_EXTRACTED ENTRIES_.
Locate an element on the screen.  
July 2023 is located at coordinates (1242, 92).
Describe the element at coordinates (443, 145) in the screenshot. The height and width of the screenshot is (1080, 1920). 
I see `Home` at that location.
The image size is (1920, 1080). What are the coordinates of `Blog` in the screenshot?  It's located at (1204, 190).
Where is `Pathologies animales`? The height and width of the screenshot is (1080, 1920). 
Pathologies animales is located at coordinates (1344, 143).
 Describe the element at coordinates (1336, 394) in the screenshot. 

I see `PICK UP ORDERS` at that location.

_EXERCISE REQUIREMENTS_. Could you render every line of the rows above as a Markdown table with the columns Number and Text, putting each line's sequence number under Number and skipping blank lines?

_EXERCISE RESPONSE_.
| Number | Text |
|---|---|
| 1 | Locate an element on the screen.   |
| 2 | July 2023 is located at coordinates (1242, 92). |
| 3 | Describe the element at coordinates (443, 145) in the screenshot. The height and width of the screenshot is (1080, 1920).  |
| 4 | I see `Home` at that location. |
| 5 | The image size is (1920, 1080). What are the coordinates of `Blog` in the screenshot?  It's located at (1204, 190). |
| 6 | Where is `Pathologies animales`? The height and width of the screenshot is (1080, 1920).  |
| 7 | Pathologies animales is located at coordinates (1344, 143). |
| 8 |  Describe the element at coordinates (1336, 394) in the screenshot.  |
| 9 | I see `PICK UP ORDERS` at that location. |